Imagine you just arrived in an unfamiliar city and you want to see as much of it as possible in a limited amount of time. You have two choices. You can stand at the main square, visit every street that branches off from it, and only then move outward to the next ring of streets. Or you can pick one street, follow it all the way to the end, turn down a side alley, follow that to its end, and keep going deeper until you hit a dead end — only then backtracking to try something else.
Both strategies will eventually cover the whole city, but the experience is completely different. In the first approach you quickly build a wide overview. In the second you get intimate with one neighborhood but might not even know other neighborhoods exist for hours. This is exactly the choice every web crawler faces when it starts walking through your site — and it is the difference between BFS and DFS.
Before we compare strategies, it helps to see what a crawler is actually walking through. A website is a graph: every page is a node, and every internal link is an edge that connects two nodes. The home page connects to the about page, which connects to the team page, which might link back to a blog post on the home page. Loops, shortcuts, dead ends — all of these exist on real sites.
The crawler's job is to start at one node (usually the home page) and discover as many reachable nodes as possible. The question is simply: in what order should it visit them? The answer to that question is the traversal strategy, and it shapes almost everything else about how the crawler behaves.
BFS moves outward in layers. The crawler starts at the home page (depth 0). It then visits every page directly linked from the home page (depth 1) before going any deeper. Only after all depth-1 pages are processed does it start on depth 2. Think of it like ripples expanding from a stone dropped in water — the wave covers every point at a given distance before reaching the next distance.
The data structure that makes this work is the queue, which follows the FIFO principle — First In, First Out. The crawler adds newly discovered URLs to the back of the queue and always pulls the next URL to process from the front. Because URLs discovered earlier (at shallower depths) were added to the queue earlier, they always get processed before deeper URLs.

__DATASET CONTENT__:
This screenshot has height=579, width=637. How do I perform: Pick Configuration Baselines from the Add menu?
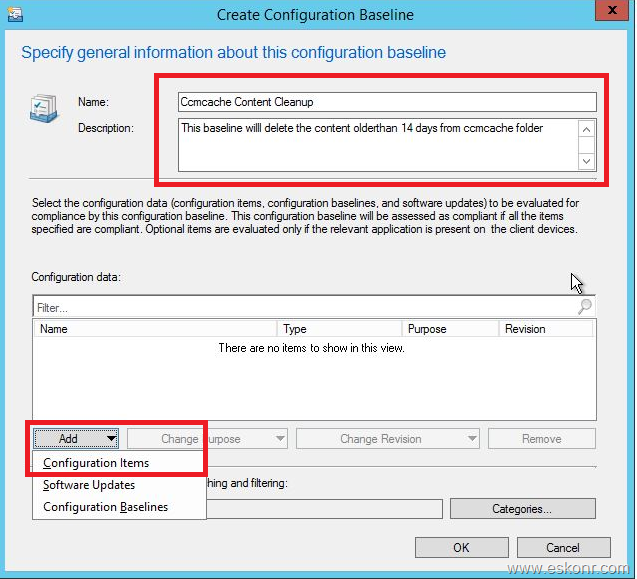tap(105, 507)
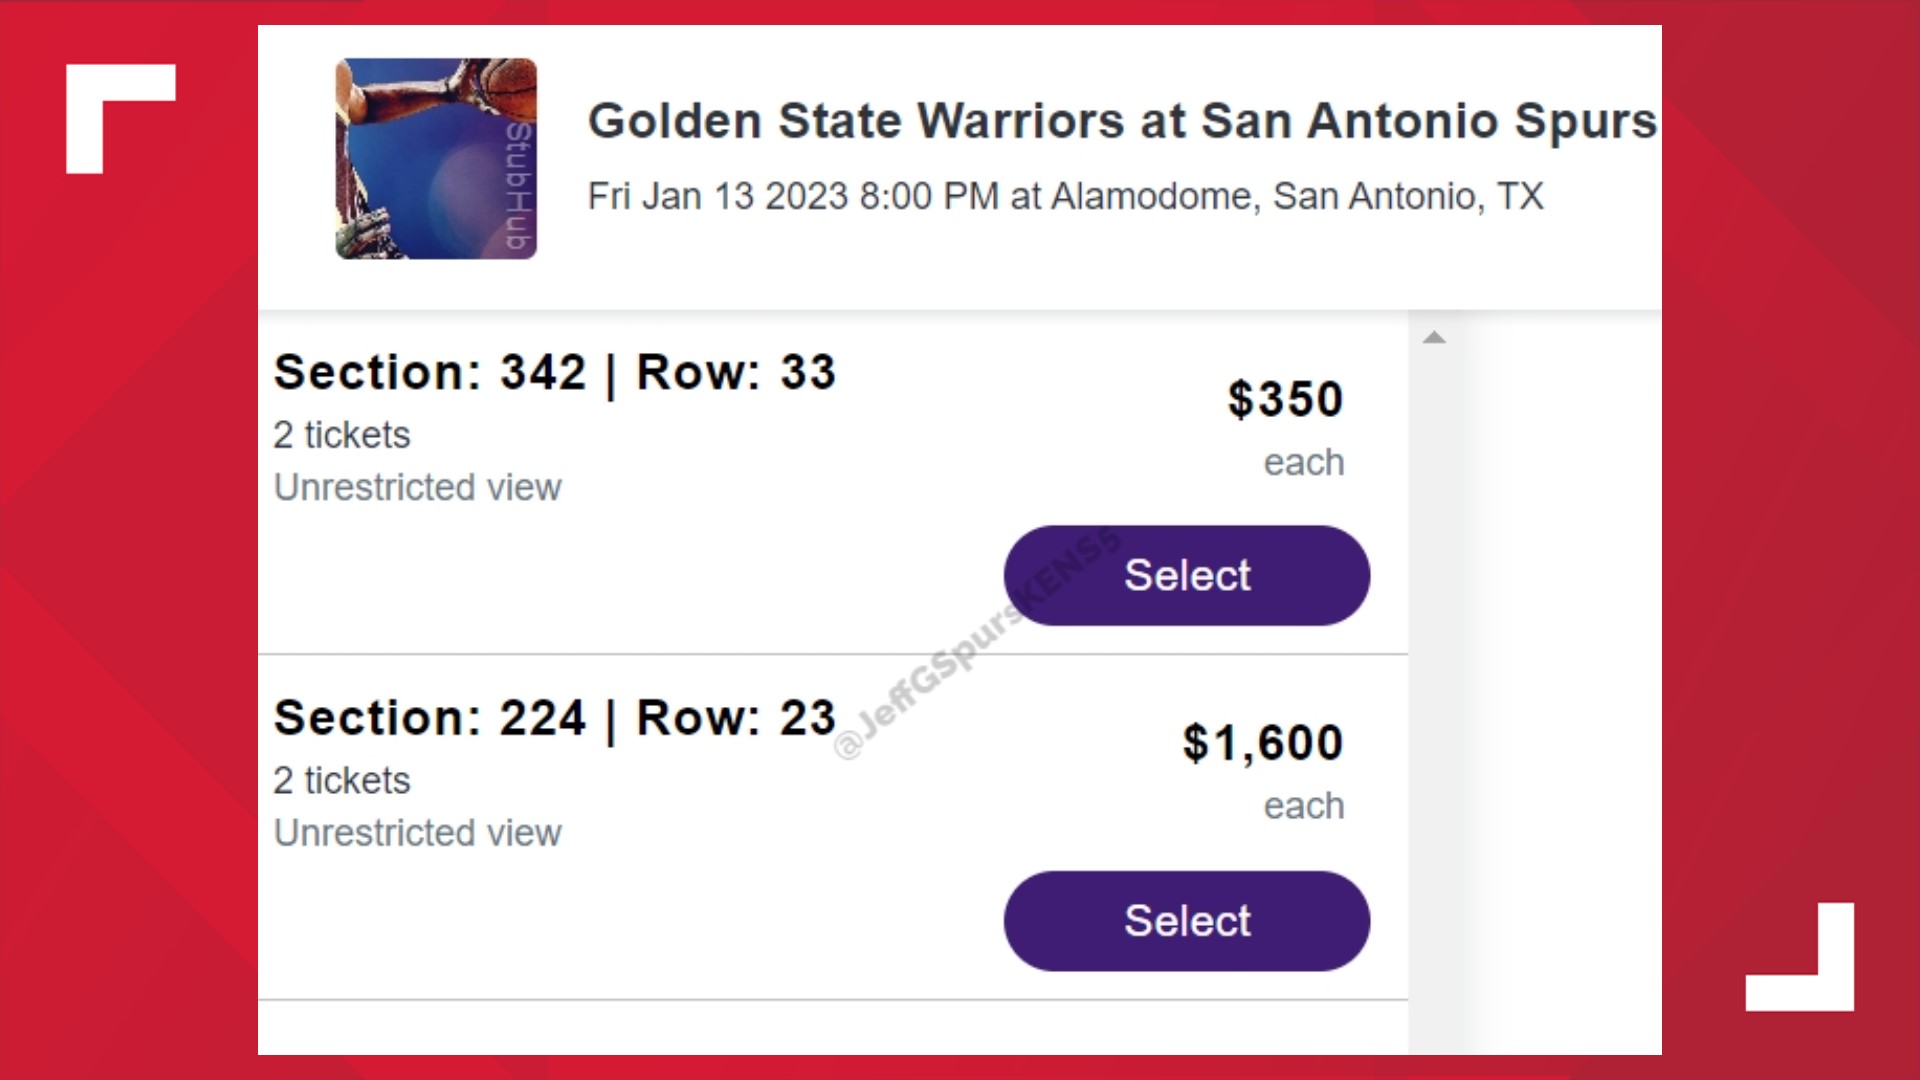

__EXERCISE INSTRUCTIONS__:
1 > In the crawler passage, shorten the paragraph beginning "BFS moves outward in layers" while keeping its main facts.
2 > Repeat word for word the part of the crawler passage that opens with the words containing "The data structure" and closes with "before deeper URLs.".
3 > Please carry the crawler passage forward from its final sentence.
The listing has no connection to the crawler passage.

__SET OF ANSWERS__:
1 > BFS crawls in layers. It starts at the home page (depth 0) and visits every page linked directly from it (depth 1), finishing all of depth 1 before beginning depth 2. Like ripples spreading from a stone dropped in water, it covers every point at one distance before reaching the next.

2 >
The data structure that makes this work is the queue, which follows the FIFO principle — First In, First Out. The crawler adds newly discovered URLs to the back of the queue and always pulls the next URL to process from the front. Because URLs discovered earlier (at shallower depths) were added to the queue earlier, they always get processed before deeper URLs.

3 >
Visit every sibling before any child — use a queue (FIFO) and process URLs in the order they were discovered.
DFS takes the opposite approach. Instead of covering a level completely, the crawler picks one link from the current page and immediately follows it. Then it picks a link from that page and follows it. The crawler keeps diving deeper until it hits a dead end or runs out of unvisited links, and only then does it backtrack to try a different branch.
The data structure here is the stack, which follows LIFO — Last In, First Out. Newly discovered URLs are pushed onto the stack, and the crawler always pops the most recently added URL to process next. Because "most recent" usually means "deepest in the current branch," the crawler naturally keeps descending.
In practice, DFS is often implemented with recursion, which uses the programming language's own call stack under the hood. But the effect is identical — one branch gets fully explored before another begins.
Dive all the way down one branch before touching the next — use a stack (LIFO) or recursion.
In theory, both algorithms eventually visit every reachable page and have the same time complexity. In practice, the difference shows up the moment you add real-world constraints — limited time, limited memory, depth caps, or parallel processing. Here is where the two strategies genuinely diverge:
With BFS: within moments, the crawler already has a broad picture of the site — the home page and every page directly linked from it are done. If you stop the crawl early, you still have meaningful coverage of the most important pages.
With DFS: the crawler might spend a long time inside one section (a deep blog archive, for example) before it even touches other top-level sections. If you stop early, your picture of the site is lopsided.
With BFS: enforcing a max depth is trivial — simply refuse to enqueue URLs whose depth would exceed the limit. The crawler will fully cover every level up to that depth.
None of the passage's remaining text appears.